HAMBURG, N.Y. - Workers began to renovate both the apartments and common areas at Creek Bend Heights Senior Apartments in August, adding new windows and a new roof to the 43-year-old building.

The $12.7 million rehab is part of a big change for New York state’s affordable housing programs, in particular the taxexempt bond program. The New York State Housing Finance Agency (HFA) is opening its wallet wider for affordable housing projects, and stealing resources from market-rate projects to do it. That means affordable housing developers are in a better position to win financial support from the state than just 12 months ago—especially those doing preservation deals. The state has tripled the number of preservation deals that received taxexempt bond financing.

For years, the HFA rarely financed affordable housing projects like Creek Bend Heights, a 130-unit community just outside of Buffalo. “HFA has not been in the game for preservation,” said Priscilla Almodovar, who became the CEO at the agency early last year. “We have been substantially only in Manhattan doing 80- 20s.”

Such projects are known as 80-20s because their units are divided up so that 80 percent rent at market rates while the remaining 20 percent are reserved for low-income residents. More than a third of the apartments financed by HFA in 2006 and the years before were 80-20 projects.

In 2007, 80-20 projects are projected to make up barely an eighth of the more than 6,000 total units financed by HFA. Instead, the agency is focused on affordable housing. By the end of November 2007, HFA had already financed projects to create or preserve more than 5,255 units of affordable rental housing for the year, an increase of more than 40 percent from the 3,706 units financed in 2006.

Preservation projects were the biggest driver behind that gain. By November 2007, HFA had financed projects to preserve 2,500 affordable units, more than triple the 700 it preserved in 2006.

Fewer 80-20s

To swell those numbers, HFA had to turn down some mixed-income 80-20 projects. By the end of November, HFA had financed 783 market-rate apartments at mixed-income projects, less than half the 1,688 it financed in 2006.

HFA shifted its priorities in part because 80-20s give the agency less bang for its buck, producing fewer affordable apartments per subsidy dollar than projects where 100 percent of the apartments are affordable, said Almodovar.

Many 80-20 developers never even use the 4 percent low-income housing tax credits (LIHTCs) that come with taxexempt bond financing, said Almodovar, usually because they don’t want to sell a 99 percent stake in their project to an outside investor as the LIHTC rules require, or go through the hassle of creating a separate ownership structure for just the affordable apartments.

Data excerpts
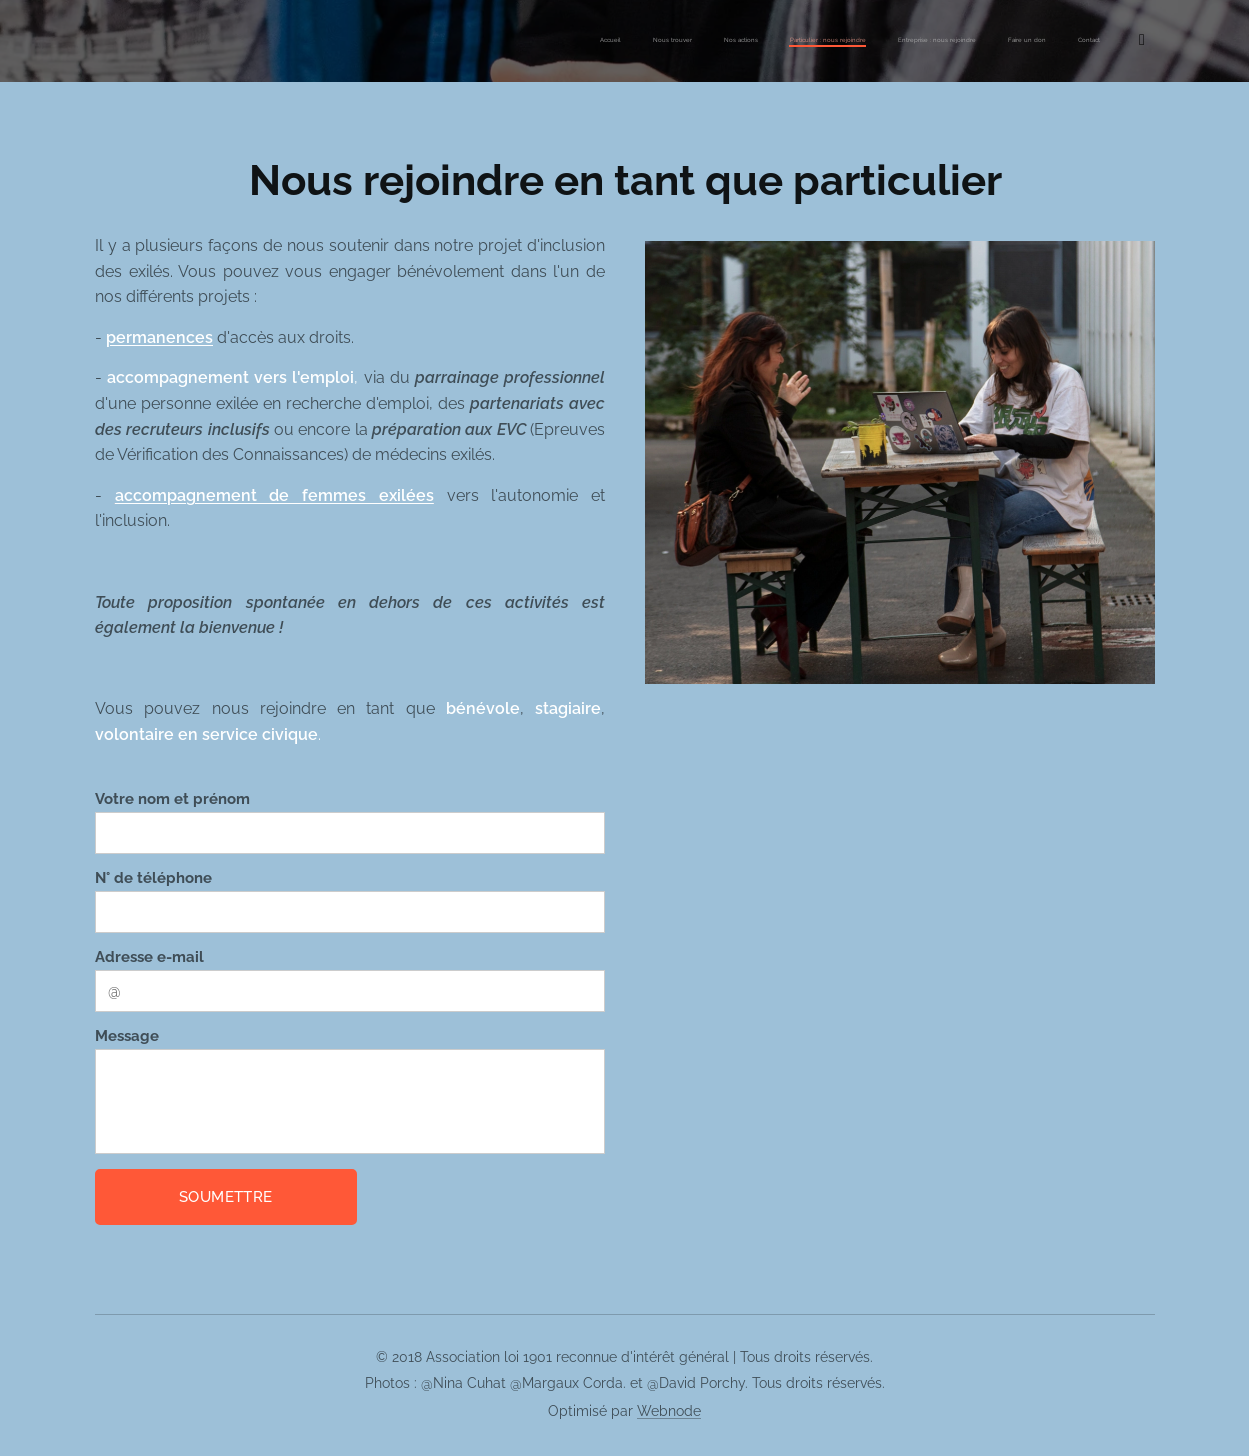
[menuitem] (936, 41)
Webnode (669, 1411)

* * *

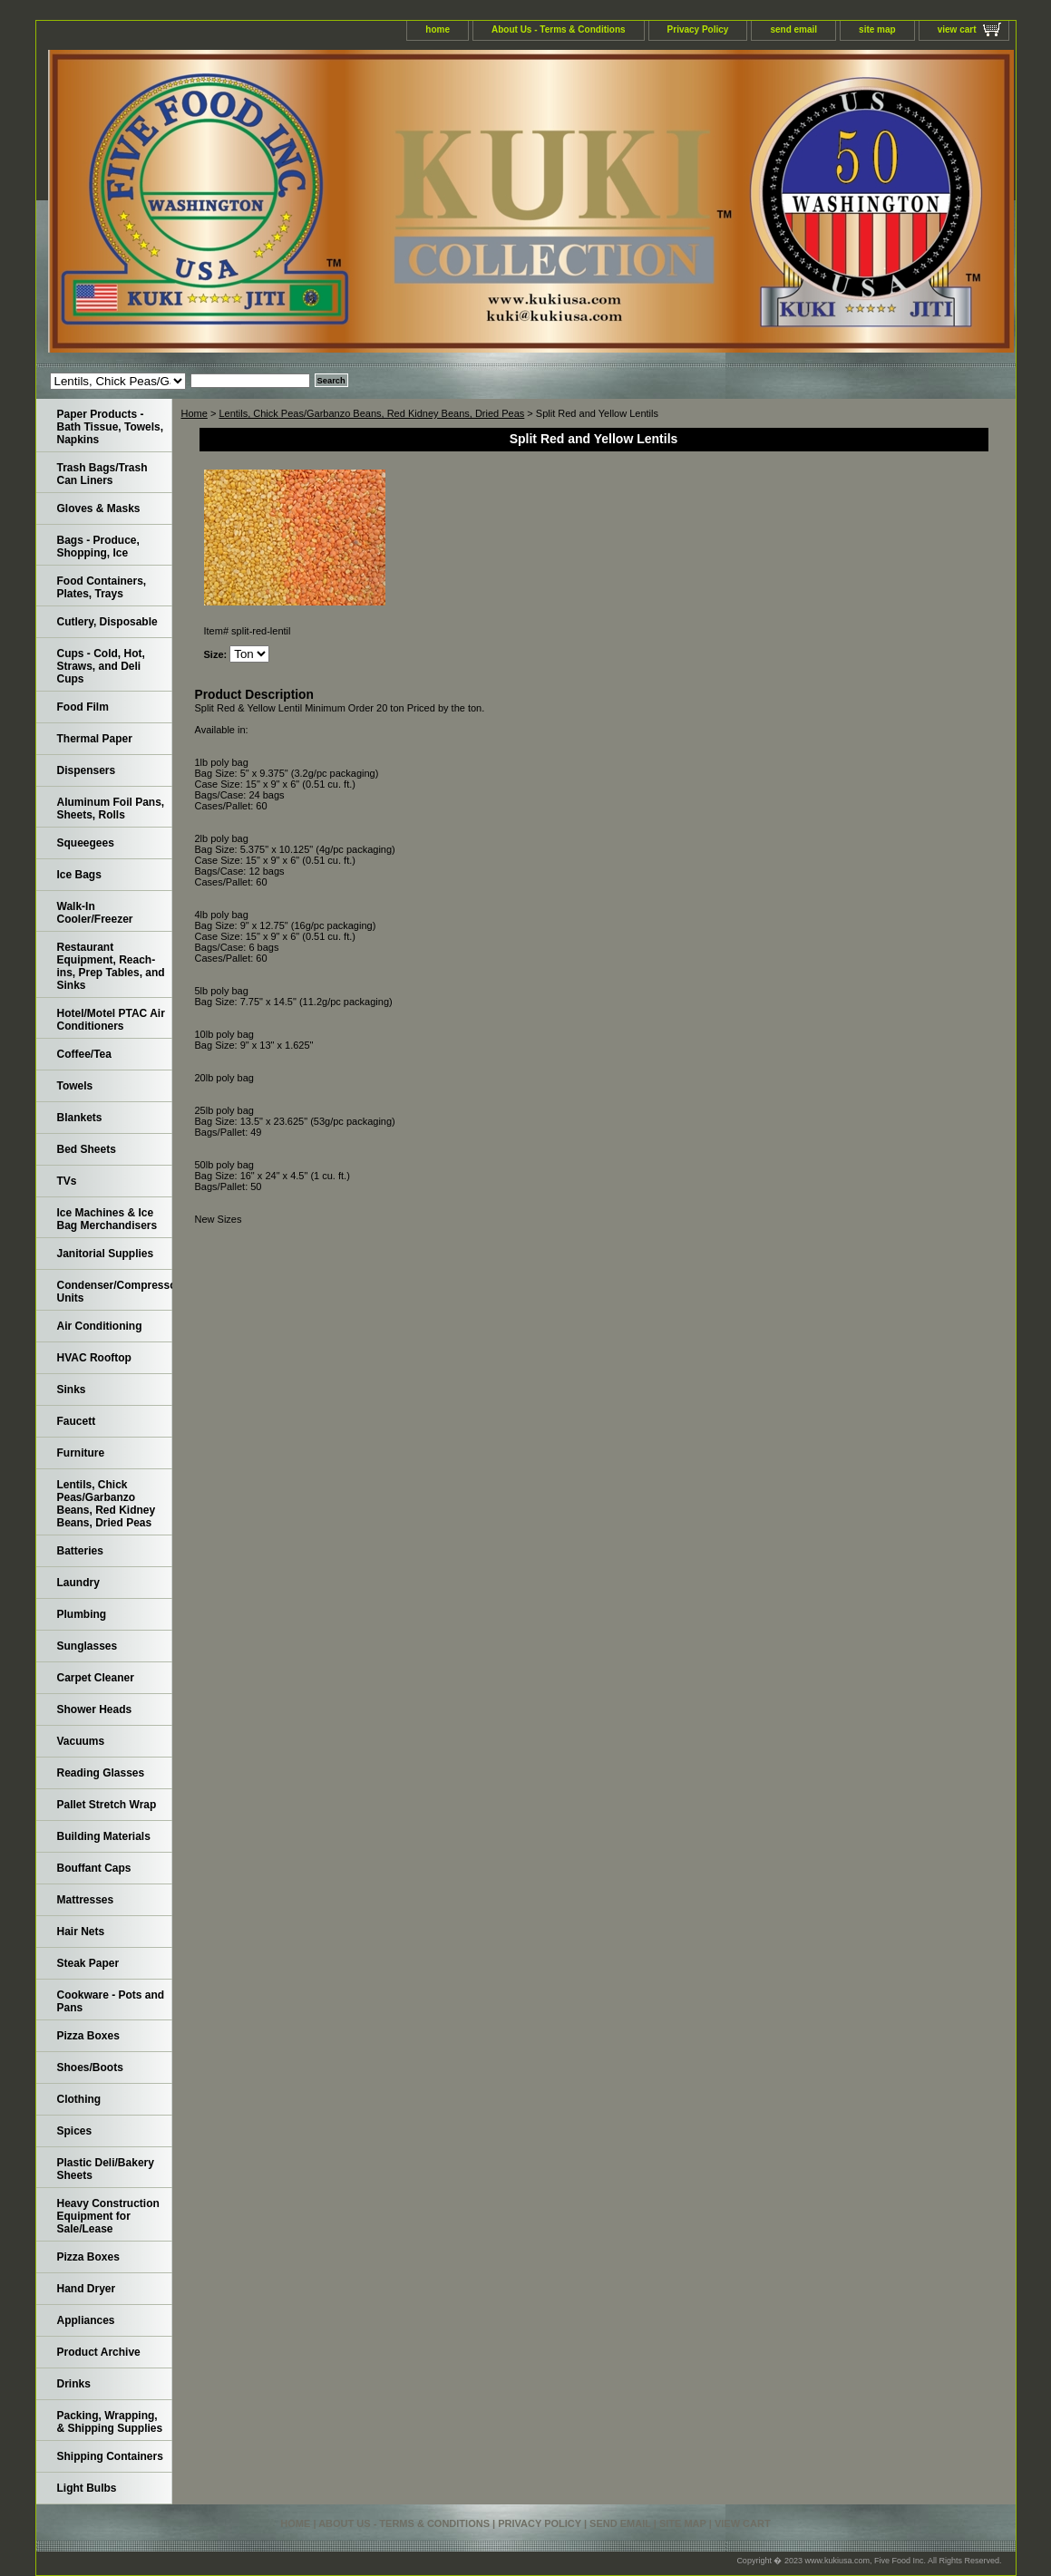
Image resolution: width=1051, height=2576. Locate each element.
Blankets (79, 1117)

Problems and tasks
A – According to the article on New York's affordable housing finance, how many affordable units had HFA financed for preservation by November 2007?
B – Pick up the article on New York's affordable housing finance after its last sentence and write the next few paragraphs.

Replies
A – 2,500 affordable units.

B –
The agency still plans to allocate resources to some 80-20 deals. For example, HFA has committed to reserve $468 million in tax-exempt bonds over three years to developer Larry Silverstein’s $916.7 million plan to build 1,157 mixedincome apartments in two towers on Manhattan’s Far West Side.

The agency is also willing to focus new tax-exempt bonds on deals that serve a clear public purpose, like bringing development to a new residential area. HFA will also support mixed-income properties with long-term affordability restrictions. For example, New York City has created areas in which projects can be re-zoned for high-density multifamily development in exchange for pledging to keep some apartments affordable in perpetuity, so projects in those areas would be eligible for HFA support.

Spirit of cooperation

Another bonus for affordable housing developers is the new spirit of cooperation between New York’s state housing agencies.

Officials at the state Division of Housing and Community Renewal (DHCR) partnered with HFA to help identify promising developments that could be preserved as affordable housing, including a portfolio of 190 developments originally financed through the state’s Mitchell-Lama program. DHCR officials have managed the portfolio for decades and know the properties inside and out.

“They could literally, off the top of their heads, say ‘This is a good target for preservation,’” said Deborah VanAmerongen, DHCR’s new commissioner.

Creek Bend Heights was one of those Mitchell-Lama projects. The old mid-rise received a package of low-interest taxexempt bond financing and LIHTCs. In exchange, the owners, Creek Bend Apartments, L.P., committed to keep rents affordable for an additional 40 years.

As of November, another Mitchell- Lama project had closed its financing through New York’s program. Another 15 projects are in HFA’s pipeline.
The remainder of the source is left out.